Aim of the exercise ::
Starting at the line that contains "Given: Open the 收藏夹 favorites folder", please transcribe every line through the end of the entries, exactly and with no pictures.

*** Opening of Data section ***

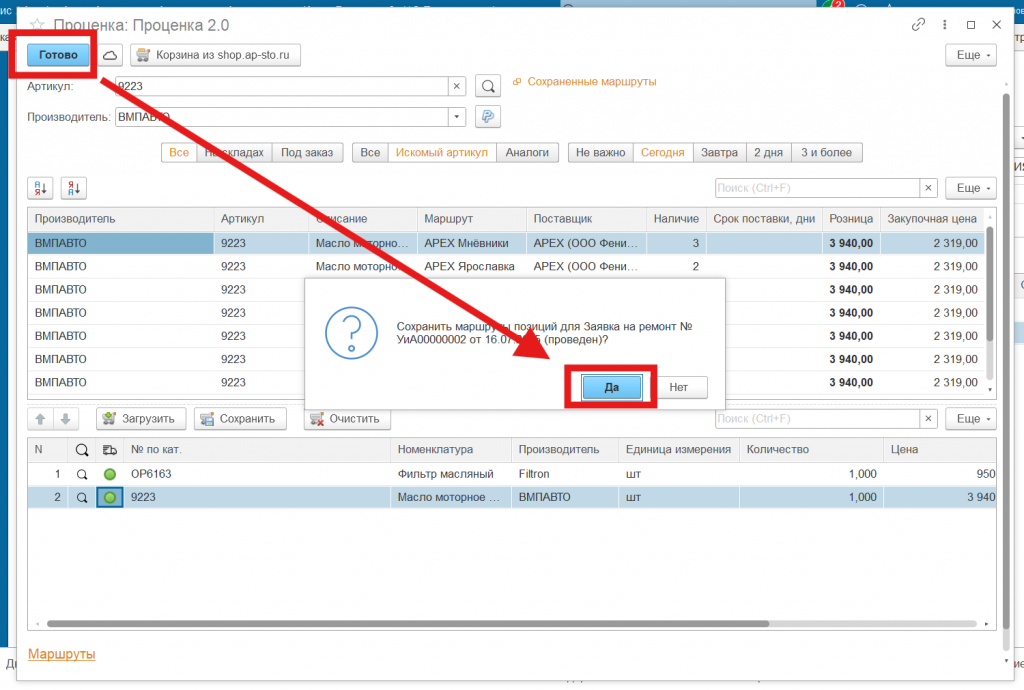Select the Сегодня delivery filter
The width and height of the screenshot is (1024, 690).
click(662, 152)
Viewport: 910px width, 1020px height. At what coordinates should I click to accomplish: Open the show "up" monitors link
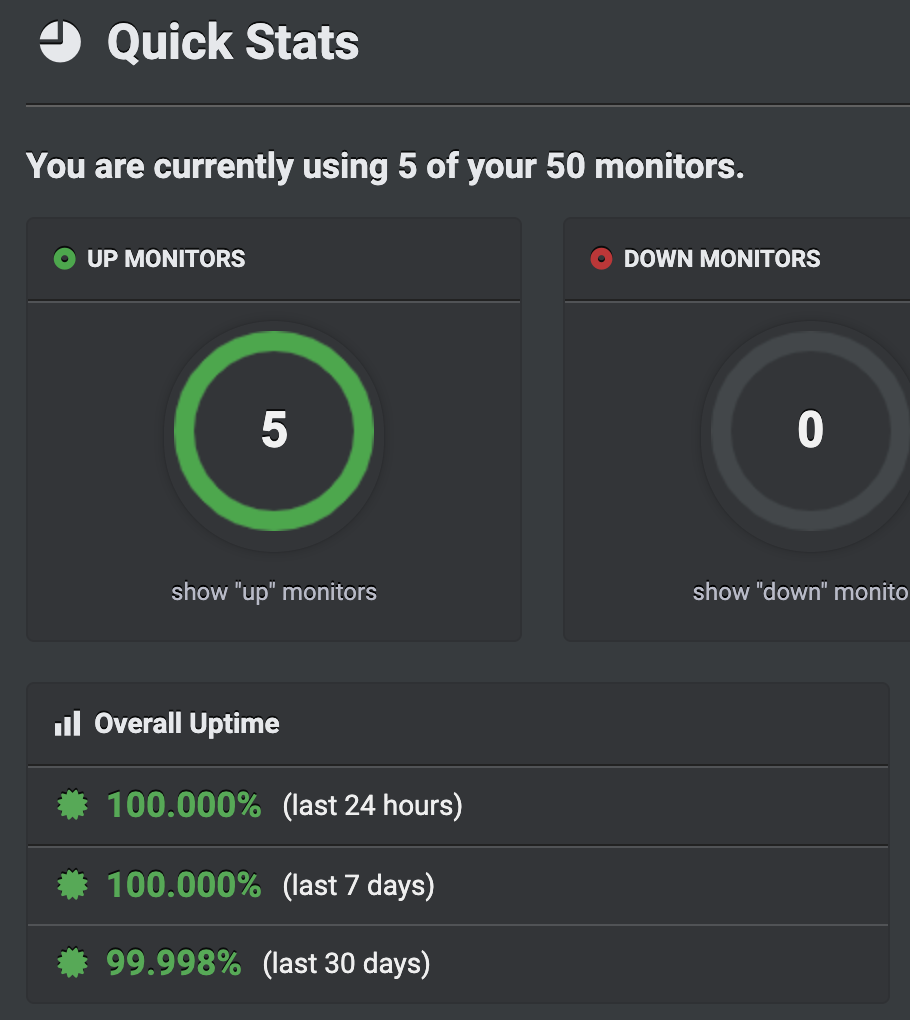(x=274, y=592)
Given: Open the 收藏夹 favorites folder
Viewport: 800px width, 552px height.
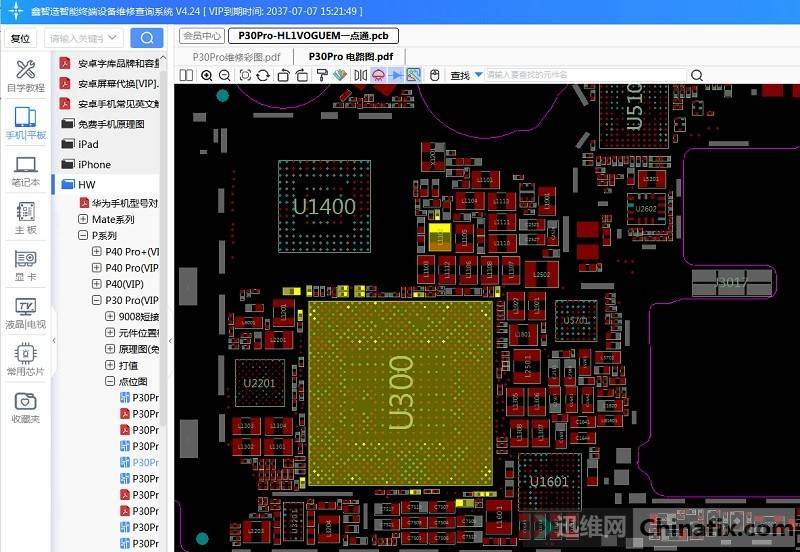Looking at the screenshot, I should point(26,408).
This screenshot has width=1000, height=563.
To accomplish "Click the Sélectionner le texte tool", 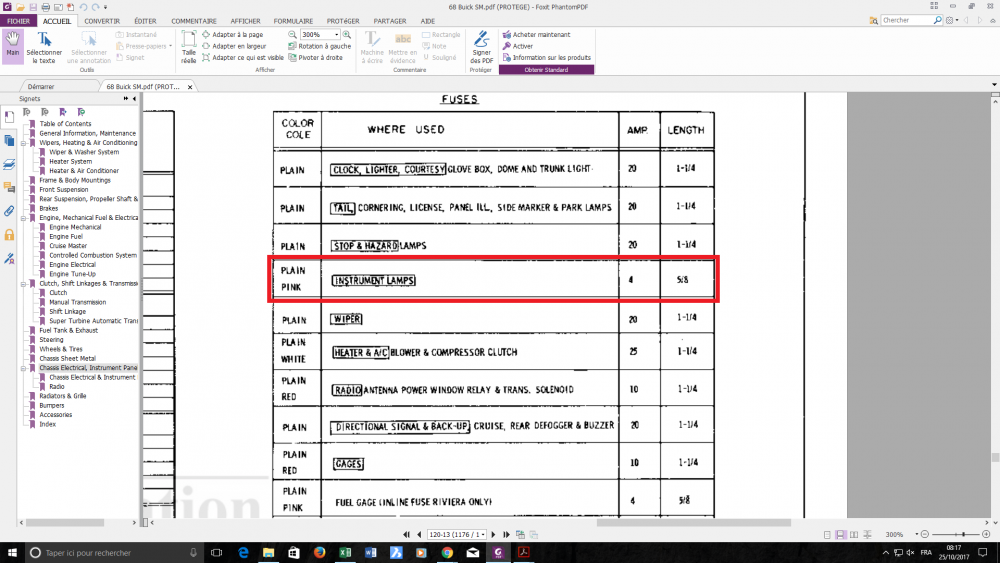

*** Close of Data section ***

Task output ::
Given: Open the 收藏夹 favorites folder
Viewport: 800px width, 552px height.
Looking at the screenshot, I should point(26,408).
This screenshot has width=1000, height=563.
To accomplish "Click the Sélectionner le texte tool", 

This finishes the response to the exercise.